One of the country’s most famous directors has filmed a Leo Tolstoy classic, but more than a year after the premiere of Sergei Solovyov’s much-praised “Anna Karenina,” the movie has not gone on release in Russia.

Solovyov had long wanted to film “Anna Karenina,” a subject that has fascinated film directors for almost a century. He had to overcome financial problems and more than a decade of trials to complete the film. Tatyana Drubich has the title role, with legendary actor Oleg Yankovsky in his last film playing the cuckolded husband and Yaroslav Boiko as Count Vronsky, Karenina’s lover.

“Everywhere in Russia and in the West where I showed ‘Anna Karenina,’ the feedback was great!” Solovyov said in a telephone interview. “Every time I show it, people sit on stairs, lie on the stage … Tribeca, one of the biggest New York cinemas, was chock-full, and this was on Friday night!”
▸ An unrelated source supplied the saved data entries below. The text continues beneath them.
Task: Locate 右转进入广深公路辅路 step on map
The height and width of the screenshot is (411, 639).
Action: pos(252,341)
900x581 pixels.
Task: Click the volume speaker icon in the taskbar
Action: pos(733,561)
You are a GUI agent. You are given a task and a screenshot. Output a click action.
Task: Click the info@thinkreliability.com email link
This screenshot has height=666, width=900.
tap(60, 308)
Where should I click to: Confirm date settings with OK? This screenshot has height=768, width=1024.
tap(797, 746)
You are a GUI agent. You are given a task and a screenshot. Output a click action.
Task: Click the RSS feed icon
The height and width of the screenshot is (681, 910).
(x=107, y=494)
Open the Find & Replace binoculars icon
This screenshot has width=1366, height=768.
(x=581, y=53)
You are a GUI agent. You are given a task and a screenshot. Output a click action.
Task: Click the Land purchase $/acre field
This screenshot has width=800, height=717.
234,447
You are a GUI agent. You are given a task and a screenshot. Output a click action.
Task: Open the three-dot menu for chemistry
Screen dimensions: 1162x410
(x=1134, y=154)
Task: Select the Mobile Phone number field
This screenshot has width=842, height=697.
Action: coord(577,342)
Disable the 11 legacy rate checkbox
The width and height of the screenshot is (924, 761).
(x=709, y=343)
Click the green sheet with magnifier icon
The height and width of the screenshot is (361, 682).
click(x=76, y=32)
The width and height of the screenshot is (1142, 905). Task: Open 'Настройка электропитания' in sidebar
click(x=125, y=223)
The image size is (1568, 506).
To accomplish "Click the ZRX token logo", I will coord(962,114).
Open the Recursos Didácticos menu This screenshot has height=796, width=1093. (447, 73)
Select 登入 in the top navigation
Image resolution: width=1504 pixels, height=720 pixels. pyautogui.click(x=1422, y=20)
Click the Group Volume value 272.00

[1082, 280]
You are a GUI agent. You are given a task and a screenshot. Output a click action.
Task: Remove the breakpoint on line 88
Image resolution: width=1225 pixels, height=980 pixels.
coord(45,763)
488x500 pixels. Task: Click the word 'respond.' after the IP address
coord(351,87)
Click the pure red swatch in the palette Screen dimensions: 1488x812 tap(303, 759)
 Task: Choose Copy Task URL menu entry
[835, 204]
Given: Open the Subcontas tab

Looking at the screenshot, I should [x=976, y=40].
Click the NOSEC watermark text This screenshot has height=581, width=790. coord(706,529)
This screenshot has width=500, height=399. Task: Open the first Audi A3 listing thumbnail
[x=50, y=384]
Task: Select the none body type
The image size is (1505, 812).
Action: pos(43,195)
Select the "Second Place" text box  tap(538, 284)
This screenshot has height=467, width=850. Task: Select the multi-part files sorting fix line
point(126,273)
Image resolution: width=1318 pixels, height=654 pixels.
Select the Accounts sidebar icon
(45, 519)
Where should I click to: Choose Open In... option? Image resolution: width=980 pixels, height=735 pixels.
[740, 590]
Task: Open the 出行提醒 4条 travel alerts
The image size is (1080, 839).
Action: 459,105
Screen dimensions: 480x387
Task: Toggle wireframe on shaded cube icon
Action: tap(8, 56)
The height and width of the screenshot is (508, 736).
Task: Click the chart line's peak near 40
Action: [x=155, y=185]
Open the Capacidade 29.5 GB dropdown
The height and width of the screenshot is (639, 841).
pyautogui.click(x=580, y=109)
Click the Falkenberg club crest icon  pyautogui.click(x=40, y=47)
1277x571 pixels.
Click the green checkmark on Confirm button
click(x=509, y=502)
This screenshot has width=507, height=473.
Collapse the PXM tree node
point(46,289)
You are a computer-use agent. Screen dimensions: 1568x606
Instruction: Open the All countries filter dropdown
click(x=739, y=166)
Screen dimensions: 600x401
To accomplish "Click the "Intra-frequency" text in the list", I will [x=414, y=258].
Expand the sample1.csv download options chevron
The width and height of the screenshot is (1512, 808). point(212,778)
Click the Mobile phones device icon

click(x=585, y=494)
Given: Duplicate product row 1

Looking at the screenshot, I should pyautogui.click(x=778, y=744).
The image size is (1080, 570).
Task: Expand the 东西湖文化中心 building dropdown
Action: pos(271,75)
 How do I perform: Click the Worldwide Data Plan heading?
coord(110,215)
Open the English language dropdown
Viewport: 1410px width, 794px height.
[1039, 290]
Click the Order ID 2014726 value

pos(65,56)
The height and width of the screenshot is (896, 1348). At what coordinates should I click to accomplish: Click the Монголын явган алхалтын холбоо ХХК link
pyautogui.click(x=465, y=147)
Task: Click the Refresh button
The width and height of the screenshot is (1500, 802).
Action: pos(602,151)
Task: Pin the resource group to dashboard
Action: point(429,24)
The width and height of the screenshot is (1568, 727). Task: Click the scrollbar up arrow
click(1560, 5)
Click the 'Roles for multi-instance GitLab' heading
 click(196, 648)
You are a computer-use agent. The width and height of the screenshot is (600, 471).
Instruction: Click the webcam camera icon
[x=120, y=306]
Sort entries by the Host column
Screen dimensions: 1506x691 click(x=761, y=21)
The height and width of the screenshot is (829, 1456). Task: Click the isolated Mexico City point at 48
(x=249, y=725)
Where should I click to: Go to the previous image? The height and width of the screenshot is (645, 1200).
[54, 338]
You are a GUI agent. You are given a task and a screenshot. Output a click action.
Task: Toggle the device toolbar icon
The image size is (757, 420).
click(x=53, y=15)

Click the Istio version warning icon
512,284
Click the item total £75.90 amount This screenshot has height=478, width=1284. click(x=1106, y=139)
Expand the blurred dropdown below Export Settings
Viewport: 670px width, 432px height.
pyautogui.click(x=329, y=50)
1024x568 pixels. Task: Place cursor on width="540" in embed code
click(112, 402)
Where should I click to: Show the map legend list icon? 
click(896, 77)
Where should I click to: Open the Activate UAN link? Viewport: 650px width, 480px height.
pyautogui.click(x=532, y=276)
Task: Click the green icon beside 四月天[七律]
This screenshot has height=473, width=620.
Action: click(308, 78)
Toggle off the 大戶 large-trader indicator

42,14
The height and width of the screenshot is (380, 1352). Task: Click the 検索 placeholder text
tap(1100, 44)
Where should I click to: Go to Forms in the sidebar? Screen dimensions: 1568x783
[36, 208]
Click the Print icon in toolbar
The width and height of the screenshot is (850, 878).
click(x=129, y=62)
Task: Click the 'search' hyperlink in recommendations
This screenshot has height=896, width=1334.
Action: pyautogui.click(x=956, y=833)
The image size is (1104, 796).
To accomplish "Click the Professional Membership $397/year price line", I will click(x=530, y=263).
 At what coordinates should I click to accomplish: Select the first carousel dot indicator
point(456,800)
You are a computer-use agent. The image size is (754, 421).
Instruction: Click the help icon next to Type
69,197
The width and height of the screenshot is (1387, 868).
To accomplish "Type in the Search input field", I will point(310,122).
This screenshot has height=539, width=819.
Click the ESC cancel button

But even though there are deals in the offing for the film to be shown all over the West, local distributors have been reluctant to take on a film that, they say, will not appeal to the young Russians who make up the majority of the cinema-going audience.

“They all think ‘Karenina’s’ audience is rather narrow and specific and the typical sort of moviegoers up to age 25 … are not interested in such a movie,” said the film’s producer, Oleg Urushev. Distributors told him that “Karenina is not a rating-boosting character. That’s the problem,” he said.

“They say Tolstoy is not a rating-boosting character, and this is very stupid,” Solovyov said.